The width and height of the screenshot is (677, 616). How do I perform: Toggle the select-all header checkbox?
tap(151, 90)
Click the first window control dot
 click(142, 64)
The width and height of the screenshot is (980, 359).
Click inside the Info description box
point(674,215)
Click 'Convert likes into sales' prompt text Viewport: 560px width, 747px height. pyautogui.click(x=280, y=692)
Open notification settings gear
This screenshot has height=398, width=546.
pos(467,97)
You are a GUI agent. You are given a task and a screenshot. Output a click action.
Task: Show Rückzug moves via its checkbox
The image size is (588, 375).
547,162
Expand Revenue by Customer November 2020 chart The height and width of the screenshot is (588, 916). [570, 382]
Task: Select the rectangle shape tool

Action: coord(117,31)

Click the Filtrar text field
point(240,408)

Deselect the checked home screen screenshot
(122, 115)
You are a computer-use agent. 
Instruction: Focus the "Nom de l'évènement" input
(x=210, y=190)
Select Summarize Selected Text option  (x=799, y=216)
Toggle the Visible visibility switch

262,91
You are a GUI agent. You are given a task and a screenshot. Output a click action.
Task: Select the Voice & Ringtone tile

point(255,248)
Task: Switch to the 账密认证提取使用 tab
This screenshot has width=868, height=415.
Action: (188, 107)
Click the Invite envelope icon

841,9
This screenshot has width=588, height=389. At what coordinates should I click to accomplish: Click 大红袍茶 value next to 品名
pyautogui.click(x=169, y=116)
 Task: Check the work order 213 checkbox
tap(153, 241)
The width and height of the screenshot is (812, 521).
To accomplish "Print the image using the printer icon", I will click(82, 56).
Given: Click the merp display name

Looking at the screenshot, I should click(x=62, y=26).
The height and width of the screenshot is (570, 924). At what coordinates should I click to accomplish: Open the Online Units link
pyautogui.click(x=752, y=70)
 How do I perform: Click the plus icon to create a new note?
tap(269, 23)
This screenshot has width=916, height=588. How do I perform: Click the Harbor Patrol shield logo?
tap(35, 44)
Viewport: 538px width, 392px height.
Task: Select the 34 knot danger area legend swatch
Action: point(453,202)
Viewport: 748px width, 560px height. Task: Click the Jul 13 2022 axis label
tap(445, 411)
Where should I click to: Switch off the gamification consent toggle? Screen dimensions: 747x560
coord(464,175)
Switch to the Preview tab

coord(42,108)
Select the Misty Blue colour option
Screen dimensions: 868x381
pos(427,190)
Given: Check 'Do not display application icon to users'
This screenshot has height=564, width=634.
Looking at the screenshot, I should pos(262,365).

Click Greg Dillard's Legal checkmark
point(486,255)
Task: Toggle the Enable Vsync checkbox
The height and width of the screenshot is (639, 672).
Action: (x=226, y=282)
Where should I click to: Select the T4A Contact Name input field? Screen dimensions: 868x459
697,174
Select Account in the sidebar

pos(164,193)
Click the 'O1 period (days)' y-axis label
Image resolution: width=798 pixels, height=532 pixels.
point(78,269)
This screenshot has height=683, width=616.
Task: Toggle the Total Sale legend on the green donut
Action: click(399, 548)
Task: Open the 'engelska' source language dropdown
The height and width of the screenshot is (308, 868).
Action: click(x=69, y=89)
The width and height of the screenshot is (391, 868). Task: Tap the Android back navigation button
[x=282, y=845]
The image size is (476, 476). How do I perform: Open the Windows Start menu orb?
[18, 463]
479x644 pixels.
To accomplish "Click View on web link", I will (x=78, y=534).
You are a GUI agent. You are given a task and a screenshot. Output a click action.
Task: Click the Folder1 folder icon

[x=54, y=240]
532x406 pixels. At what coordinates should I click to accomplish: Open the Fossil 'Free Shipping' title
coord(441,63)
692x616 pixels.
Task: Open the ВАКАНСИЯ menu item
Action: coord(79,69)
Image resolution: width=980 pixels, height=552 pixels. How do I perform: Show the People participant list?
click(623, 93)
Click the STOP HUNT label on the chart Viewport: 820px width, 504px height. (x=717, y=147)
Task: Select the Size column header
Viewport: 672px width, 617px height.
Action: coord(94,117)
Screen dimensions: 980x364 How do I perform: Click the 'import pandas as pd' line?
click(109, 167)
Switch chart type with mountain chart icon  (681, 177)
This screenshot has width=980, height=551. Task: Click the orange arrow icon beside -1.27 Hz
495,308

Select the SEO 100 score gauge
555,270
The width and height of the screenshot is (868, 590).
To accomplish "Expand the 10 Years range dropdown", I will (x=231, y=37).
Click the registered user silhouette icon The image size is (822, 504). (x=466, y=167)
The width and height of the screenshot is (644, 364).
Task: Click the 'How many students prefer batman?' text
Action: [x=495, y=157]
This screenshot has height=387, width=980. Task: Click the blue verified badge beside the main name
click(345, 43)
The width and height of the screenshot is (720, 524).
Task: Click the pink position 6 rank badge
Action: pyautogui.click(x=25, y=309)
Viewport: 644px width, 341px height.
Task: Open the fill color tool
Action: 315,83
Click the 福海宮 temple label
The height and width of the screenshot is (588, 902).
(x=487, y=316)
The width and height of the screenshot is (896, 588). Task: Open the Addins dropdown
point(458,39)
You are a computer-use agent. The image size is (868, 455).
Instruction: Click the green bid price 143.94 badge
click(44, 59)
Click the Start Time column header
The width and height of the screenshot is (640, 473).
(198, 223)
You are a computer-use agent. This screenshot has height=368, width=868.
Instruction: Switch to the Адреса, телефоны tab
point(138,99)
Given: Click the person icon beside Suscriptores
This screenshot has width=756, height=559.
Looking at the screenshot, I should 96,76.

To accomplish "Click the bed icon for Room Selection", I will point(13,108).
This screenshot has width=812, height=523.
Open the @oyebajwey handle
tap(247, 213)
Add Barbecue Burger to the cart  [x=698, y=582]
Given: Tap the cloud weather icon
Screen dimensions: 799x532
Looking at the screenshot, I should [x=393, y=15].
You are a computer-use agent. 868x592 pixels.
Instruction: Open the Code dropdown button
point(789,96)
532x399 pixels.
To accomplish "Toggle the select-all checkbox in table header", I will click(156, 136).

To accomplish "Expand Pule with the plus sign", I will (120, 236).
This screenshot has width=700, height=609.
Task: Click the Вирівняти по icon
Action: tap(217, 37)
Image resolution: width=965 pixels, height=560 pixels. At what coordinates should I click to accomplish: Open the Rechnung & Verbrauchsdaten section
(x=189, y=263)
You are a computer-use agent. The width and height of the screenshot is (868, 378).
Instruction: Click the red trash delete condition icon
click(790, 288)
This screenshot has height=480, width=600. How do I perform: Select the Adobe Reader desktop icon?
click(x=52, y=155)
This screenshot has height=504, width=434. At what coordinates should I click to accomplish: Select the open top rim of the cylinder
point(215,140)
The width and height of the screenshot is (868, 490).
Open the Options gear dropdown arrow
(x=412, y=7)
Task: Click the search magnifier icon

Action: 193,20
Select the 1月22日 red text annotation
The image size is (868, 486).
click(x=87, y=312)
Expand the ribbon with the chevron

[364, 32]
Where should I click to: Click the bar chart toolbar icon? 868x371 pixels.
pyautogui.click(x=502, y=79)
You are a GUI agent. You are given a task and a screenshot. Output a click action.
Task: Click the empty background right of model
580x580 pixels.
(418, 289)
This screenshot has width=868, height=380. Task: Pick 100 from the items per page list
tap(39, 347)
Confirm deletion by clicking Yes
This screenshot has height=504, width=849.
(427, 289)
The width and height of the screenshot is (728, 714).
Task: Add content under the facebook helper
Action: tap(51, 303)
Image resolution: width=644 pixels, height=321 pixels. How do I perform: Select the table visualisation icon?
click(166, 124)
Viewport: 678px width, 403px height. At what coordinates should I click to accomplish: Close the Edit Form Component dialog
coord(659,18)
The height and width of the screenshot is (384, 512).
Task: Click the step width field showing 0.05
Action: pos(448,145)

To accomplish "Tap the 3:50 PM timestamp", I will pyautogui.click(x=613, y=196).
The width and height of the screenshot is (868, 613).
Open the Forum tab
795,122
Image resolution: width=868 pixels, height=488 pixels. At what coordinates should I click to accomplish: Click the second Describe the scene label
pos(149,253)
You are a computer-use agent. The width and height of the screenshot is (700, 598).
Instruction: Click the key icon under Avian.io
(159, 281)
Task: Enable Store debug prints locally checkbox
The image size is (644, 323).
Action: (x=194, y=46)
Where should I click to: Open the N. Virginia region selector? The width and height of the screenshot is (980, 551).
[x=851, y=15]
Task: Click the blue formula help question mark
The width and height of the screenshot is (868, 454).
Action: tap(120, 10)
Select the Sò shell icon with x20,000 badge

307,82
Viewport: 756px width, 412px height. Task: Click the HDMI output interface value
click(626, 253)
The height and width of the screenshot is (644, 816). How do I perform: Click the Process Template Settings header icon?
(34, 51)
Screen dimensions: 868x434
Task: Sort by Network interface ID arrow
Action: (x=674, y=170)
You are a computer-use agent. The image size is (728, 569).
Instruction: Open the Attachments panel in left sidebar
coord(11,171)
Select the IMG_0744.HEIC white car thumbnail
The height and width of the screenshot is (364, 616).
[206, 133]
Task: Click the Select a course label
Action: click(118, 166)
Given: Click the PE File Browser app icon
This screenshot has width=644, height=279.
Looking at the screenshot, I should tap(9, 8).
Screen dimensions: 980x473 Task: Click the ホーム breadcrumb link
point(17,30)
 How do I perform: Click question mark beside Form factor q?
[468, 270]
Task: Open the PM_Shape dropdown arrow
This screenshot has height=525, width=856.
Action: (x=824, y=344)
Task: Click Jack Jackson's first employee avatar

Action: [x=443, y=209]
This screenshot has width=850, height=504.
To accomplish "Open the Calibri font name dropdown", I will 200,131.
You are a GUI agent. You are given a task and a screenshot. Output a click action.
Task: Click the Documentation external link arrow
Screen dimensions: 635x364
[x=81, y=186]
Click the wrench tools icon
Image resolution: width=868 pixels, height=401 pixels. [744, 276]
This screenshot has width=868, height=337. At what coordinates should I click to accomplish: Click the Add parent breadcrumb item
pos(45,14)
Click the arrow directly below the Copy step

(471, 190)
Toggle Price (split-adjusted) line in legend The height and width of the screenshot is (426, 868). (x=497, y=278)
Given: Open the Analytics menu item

•••••

== WHAT THE EXERCISE ASKS ==
The count alone is wanted: how many lines above hold the string "column"?

== COMPLETED TASK ==
2